The overexpression of anti-apoptotic Bcl-2 proteins (such as Bcl-2, Bcl-xL, Mcl-1) is associated with the evasion of apoptosis for tumor cells, which is always concerned by people. So far, the only marketed Bcl-2 selective inhibitor ABT-199 has poor inhibitory activity against Mcl-1 and poor effect on tumor cells with high expression of Mcl-1 protein, so it needs to be combined with Mcl-1 inhibitors. Therefore, the development of Bcl-2/Mcl-1 dual-target inhibitor provides a new way to solve the above problems. In the previous study, we reported a novel Bcl-2/Mcl-1 dual-target inhibitor BPS34, which was not only novel in structure, but also had the potential to avoid thrombocytopenia caused by inhibition of Bcl-xL. In the on-going study, we will modify the side chains or the scaffold by keeping active fragments based on the interaction mode between the lead and target proteins.

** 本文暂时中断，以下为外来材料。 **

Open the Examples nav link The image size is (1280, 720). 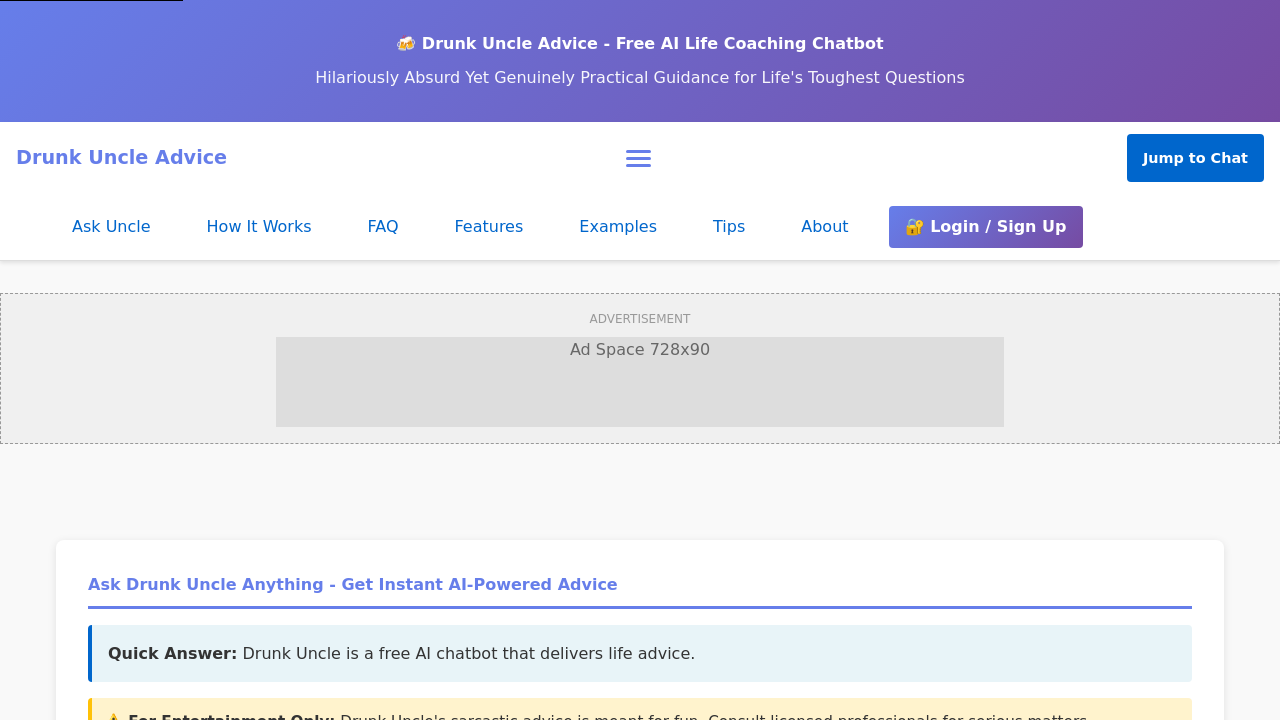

Through performing multi-level virtual screening, oriented synthesis, and biological activity evaluation in vitro and in vivo, we hope to find new nitrogen-containing heterocyclic derivatives as Bcl-2/Mcl-1 dual-target inhibitors with high efficiency and provide important experimental and theoretical basis for the research of antitumor drugs.